> _Texte étudié_:
Le Financial Crimes Commission (FCC) Bill, comme le Prosecution Commission Bill de 2016, se présente au Parlement à la veille de la période festive qui, inévitablement, détourne les regards et atténue les élans de conscience. Coïncidence ? Pas sûr du tout ! Comme ne l’est pas, non plus, au vu de la controverse, la considération minimale accordée au public, à la société civile et à tous les concernés de premier rang, d’avoir le temps de lire le projet de loi, de consulter autour d’eux, de réfléchir et de bien soupeser si cette loi est effectivement un progrès pour le pays. Ou, au contraire, si nous sommes face à une tentative additionnelle de nos dirigeants d’ajouter des leviers afin de mieux tourmenter tous ceux qui les gênent et les interpellent et qui représentent donc des menaces…

A priori, le FCC Bill représenterait une tentative de mieux combattre la fraude, la corruption et le blanchiment d’argent. En regroupant le champ d’action de l’ICAC, de l’IRSA et de l’ARID ; la FCC, nous explique-t-on, deviendra plus efficace puisque moins écartelée sur des institutions qui ne chassent pas toujours de manière cohérente. Ça se tient pour la théorie.

Par contre, en pratique, on se propose de créer une «Apex Agency» avec des pouvoirs décuplés, qui sera dirigée non pas par quelqu’un d’indépendant choisi collégialement, mais par un nominé politique sélectionné… par le seul Premier ministre (PM). Cette agence, beaucoup plus musclée que l’ICAC actuelle, puisqu’elle pourra désormais «… detect, investigate and prosecute financial crimes such as corruption offences, money laundering offences, fraud offences, the financing of drug dealing offences and any other ancillary offence connected thereto» (c’est nous qui soulignons…) sera directement redevable au PM et ne sera donc pas, a priori, une institution souveraine et autonome, mais bien un autre bras agissant de l’exécutif ! C’est foutu ?

Le Premier ministre, se voulant rassurant, déclare que «si ou pann fer nanyé mové, ou péna pou per», ajoutant, innocemment «kouma mwa». Il souligne aussi la réactivation d’un «Operations Review Committee», comme garant de ce que fera la FCC, sans préciser qui en fera partie. Cependant, la clé de la confiance ne réside pas seulement dans ces «garanties», mais aussi et surtout dans la bonne foi et la crédibilité de ceux qui proposent ces lois et qui vont pouvoir les utiliser !

> _Consigne_:
Recopiez sans rien changer le passage du texte sur le FCC Bill qui va de « Le Premier ministre, se » à « les utiliser ! ».

> _Extrait des données_:
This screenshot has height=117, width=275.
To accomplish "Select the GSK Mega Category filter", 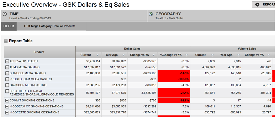I will click(x=49, y=26).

> _Corrigé_:
Le Premier ministre, se voulant rassurant, déclare que «si ou pann fer nanyé mové, ou péna pou per», ajoutant, innocemment «kouma mwa». Il souligne aussi la réactivation d’un «Operations Review Committee», comme garant de ce que fera la FCC, sans préciser qui en fera partie. Cependant, la clé de la confiance ne réside pas seulement dans ces «garanties», mais aussi et surtout dans la bonne foi et la crédibilité de ceux qui proposent ces lois et qui vont pouvoir les utiliser !